◆ **ASSIGNMENT**: Please retype, character for character, the part of the listing that opens with the line containing "is (1423, 1023)." and closes with the line containing "(383, 1724).", including both of those lines.

----

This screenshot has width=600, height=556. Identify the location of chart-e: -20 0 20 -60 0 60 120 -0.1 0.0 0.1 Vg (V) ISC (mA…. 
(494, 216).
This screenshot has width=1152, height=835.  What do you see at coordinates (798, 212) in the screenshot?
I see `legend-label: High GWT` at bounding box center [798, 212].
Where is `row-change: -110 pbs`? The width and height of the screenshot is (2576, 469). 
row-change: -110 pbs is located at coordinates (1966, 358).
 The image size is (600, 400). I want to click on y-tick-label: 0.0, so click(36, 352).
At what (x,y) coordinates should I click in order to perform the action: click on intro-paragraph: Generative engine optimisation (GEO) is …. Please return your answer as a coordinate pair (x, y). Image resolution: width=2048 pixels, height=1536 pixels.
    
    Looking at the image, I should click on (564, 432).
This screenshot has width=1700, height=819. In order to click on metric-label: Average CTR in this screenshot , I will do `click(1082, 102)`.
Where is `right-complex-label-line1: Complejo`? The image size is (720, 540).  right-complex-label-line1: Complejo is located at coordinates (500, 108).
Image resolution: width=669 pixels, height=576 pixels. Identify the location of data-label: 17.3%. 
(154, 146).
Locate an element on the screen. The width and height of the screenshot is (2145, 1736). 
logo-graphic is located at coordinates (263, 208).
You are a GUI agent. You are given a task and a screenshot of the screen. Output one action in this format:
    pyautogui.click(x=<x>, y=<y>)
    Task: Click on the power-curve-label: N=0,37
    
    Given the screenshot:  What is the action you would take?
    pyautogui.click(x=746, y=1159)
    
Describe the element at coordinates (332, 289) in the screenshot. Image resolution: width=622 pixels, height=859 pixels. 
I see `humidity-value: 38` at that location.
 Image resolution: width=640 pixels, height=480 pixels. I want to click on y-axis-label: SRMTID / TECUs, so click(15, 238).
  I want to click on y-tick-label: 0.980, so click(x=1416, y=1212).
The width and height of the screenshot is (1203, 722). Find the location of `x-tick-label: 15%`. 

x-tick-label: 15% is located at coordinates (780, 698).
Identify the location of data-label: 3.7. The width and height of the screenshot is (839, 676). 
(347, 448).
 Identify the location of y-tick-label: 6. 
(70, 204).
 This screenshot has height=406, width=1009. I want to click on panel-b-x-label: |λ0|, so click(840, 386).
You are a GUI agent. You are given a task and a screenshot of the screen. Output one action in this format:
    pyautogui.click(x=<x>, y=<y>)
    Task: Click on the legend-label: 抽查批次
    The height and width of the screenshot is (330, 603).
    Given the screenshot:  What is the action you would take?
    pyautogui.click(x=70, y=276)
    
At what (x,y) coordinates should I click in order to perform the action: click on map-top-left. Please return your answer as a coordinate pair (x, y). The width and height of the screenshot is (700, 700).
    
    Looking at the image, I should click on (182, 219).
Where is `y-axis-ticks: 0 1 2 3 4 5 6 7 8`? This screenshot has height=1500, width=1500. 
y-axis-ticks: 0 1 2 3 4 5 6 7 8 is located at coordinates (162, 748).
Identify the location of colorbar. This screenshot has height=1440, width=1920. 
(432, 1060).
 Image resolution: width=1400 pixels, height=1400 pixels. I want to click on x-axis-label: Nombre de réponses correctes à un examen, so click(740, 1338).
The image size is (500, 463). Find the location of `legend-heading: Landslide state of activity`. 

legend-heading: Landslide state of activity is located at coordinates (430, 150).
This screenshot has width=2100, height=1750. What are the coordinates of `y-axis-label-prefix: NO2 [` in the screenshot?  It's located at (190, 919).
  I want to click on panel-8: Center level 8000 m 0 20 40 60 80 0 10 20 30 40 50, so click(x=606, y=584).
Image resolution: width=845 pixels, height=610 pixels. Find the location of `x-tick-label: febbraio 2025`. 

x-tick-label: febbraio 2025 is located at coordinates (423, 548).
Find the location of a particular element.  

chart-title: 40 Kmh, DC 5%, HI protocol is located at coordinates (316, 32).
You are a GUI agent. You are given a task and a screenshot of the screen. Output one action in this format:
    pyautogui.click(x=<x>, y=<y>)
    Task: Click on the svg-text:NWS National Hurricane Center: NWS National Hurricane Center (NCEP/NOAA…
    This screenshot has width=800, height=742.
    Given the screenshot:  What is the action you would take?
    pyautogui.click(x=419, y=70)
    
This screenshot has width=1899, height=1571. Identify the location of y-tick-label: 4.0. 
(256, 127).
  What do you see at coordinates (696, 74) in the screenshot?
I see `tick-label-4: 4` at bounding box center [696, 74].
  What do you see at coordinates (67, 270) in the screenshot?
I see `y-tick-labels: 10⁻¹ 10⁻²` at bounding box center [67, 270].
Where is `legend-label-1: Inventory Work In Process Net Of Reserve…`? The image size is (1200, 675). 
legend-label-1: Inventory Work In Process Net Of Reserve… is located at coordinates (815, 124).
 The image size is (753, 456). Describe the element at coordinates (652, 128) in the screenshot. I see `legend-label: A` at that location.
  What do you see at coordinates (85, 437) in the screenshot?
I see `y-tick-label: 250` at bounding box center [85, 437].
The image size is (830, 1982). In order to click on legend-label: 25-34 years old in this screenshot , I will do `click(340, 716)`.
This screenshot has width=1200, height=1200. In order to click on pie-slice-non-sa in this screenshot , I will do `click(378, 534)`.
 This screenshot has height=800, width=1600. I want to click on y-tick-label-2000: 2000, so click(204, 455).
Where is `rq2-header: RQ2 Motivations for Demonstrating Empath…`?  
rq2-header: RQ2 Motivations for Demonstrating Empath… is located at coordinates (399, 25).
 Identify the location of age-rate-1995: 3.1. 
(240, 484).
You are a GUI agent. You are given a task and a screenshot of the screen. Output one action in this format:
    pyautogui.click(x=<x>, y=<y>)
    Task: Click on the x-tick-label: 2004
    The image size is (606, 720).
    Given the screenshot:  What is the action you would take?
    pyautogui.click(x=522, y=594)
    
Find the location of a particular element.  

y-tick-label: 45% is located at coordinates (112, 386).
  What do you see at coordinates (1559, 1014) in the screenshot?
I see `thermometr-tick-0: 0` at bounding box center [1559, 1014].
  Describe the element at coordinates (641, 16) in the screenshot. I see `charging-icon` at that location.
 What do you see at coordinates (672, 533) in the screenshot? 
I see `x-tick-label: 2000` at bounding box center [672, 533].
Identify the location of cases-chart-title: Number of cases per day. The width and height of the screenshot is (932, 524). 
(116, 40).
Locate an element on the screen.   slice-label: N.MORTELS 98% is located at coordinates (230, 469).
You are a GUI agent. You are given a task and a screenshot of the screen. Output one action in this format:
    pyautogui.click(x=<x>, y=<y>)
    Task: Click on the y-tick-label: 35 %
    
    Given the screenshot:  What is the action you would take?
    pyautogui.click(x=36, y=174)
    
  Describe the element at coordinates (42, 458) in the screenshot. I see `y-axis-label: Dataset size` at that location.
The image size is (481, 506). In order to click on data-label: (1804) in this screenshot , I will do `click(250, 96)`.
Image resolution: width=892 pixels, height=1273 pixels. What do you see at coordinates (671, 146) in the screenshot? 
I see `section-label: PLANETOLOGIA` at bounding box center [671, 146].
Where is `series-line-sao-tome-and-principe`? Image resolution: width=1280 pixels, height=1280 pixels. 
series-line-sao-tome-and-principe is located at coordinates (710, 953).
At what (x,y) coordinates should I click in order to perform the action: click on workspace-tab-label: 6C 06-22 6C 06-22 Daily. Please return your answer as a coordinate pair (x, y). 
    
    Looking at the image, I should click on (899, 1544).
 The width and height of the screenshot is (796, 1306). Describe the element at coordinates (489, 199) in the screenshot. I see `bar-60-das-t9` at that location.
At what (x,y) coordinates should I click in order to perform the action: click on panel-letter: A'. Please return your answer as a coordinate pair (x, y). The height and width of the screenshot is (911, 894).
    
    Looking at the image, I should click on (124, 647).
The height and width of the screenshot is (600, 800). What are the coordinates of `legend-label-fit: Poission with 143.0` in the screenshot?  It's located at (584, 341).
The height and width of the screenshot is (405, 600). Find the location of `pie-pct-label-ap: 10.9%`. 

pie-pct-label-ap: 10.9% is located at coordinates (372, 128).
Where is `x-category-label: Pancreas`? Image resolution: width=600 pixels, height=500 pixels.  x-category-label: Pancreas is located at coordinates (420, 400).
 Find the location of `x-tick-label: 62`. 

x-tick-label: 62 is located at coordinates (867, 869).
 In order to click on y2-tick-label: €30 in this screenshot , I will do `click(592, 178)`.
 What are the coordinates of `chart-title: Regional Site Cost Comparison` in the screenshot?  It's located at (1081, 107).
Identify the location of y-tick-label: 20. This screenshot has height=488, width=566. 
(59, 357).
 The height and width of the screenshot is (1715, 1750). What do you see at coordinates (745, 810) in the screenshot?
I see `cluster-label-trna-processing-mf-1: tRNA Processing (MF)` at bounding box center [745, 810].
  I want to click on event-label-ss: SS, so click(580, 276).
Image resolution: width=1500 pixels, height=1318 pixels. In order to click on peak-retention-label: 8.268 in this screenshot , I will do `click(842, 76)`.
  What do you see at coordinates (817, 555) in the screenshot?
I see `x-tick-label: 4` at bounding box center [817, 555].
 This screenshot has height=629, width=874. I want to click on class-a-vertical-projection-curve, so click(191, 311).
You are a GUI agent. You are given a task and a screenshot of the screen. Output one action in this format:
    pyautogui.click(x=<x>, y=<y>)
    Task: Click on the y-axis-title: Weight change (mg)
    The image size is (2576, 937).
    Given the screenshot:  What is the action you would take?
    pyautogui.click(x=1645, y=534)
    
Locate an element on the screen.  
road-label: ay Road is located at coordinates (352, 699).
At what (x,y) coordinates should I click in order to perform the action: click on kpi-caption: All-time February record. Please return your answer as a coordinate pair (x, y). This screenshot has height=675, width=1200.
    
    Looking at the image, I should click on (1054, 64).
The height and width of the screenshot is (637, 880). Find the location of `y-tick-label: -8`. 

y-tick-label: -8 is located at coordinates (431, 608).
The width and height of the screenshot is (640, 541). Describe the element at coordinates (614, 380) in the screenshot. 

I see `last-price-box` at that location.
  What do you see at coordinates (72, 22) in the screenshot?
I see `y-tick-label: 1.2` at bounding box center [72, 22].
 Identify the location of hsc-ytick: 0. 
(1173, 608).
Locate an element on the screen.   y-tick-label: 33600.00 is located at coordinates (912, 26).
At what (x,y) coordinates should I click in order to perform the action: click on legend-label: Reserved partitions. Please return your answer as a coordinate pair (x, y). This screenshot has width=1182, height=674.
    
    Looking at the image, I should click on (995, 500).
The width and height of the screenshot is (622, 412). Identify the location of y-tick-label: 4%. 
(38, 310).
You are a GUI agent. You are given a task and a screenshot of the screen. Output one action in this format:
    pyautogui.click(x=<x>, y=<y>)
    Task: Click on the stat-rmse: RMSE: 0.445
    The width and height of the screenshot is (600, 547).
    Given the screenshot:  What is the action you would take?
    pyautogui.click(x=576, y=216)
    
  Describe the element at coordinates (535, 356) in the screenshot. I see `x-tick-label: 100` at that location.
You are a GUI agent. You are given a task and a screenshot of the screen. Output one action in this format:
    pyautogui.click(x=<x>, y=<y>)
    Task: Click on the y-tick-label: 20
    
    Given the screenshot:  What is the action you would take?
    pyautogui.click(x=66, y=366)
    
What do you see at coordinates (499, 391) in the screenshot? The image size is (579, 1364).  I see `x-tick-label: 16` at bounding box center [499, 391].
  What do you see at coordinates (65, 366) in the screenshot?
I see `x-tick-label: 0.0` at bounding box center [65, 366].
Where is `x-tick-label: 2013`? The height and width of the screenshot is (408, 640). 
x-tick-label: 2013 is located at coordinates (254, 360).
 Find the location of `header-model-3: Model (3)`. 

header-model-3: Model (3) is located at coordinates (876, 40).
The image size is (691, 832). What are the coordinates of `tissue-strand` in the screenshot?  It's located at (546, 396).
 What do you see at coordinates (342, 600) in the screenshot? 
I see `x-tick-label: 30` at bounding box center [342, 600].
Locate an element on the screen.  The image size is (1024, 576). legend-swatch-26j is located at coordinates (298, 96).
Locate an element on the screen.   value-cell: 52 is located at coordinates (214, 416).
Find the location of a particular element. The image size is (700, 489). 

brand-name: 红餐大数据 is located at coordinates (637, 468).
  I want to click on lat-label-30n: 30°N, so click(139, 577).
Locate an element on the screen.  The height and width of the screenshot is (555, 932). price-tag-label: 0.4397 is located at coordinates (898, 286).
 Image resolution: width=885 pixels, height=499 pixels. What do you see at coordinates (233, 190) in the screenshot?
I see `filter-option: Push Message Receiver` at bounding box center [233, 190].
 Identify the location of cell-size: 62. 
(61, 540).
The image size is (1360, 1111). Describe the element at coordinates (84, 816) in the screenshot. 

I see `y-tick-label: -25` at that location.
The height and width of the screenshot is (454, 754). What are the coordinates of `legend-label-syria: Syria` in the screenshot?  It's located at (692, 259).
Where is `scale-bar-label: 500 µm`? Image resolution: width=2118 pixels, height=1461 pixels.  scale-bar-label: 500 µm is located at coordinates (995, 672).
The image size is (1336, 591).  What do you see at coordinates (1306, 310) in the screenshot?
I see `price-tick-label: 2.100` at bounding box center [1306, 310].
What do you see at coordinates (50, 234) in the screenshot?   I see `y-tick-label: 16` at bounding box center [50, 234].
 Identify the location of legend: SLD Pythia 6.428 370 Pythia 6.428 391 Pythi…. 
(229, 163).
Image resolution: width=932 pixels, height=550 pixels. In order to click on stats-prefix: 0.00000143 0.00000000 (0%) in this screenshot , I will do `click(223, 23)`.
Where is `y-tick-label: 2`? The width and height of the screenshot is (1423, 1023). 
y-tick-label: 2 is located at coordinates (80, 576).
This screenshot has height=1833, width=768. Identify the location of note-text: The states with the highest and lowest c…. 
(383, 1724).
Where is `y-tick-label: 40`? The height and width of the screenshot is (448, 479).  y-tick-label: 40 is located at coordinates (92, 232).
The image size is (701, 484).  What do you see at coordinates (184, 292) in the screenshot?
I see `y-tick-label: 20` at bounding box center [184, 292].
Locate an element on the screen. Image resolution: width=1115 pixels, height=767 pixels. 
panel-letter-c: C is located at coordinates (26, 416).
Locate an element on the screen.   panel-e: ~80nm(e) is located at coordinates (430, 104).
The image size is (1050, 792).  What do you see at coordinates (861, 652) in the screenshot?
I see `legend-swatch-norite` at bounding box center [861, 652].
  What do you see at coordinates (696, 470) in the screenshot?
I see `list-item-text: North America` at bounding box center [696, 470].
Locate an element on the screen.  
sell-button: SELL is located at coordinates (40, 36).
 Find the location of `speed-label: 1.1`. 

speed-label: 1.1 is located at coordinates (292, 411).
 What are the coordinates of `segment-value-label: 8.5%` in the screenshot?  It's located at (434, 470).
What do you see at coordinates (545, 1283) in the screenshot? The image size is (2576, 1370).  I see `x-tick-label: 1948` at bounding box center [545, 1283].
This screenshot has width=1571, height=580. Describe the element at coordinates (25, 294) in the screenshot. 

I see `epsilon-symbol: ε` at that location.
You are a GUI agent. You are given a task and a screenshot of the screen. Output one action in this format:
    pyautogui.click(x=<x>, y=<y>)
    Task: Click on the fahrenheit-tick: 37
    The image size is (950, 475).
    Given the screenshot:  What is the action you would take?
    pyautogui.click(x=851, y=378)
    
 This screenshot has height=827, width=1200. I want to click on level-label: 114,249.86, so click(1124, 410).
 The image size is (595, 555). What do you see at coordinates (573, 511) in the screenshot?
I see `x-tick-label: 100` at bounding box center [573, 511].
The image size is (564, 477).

----

◆ **SOLUTION TO THIS TASK**:
Where is `y-tick-label: 2`? The width and height of the screenshot is (1423, 1023). 
y-tick-label: 2 is located at coordinates (80, 576).
This screenshot has height=1833, width=768. Identify the location of note-text: The states with the highest and lowest c…. 
(383, 1724).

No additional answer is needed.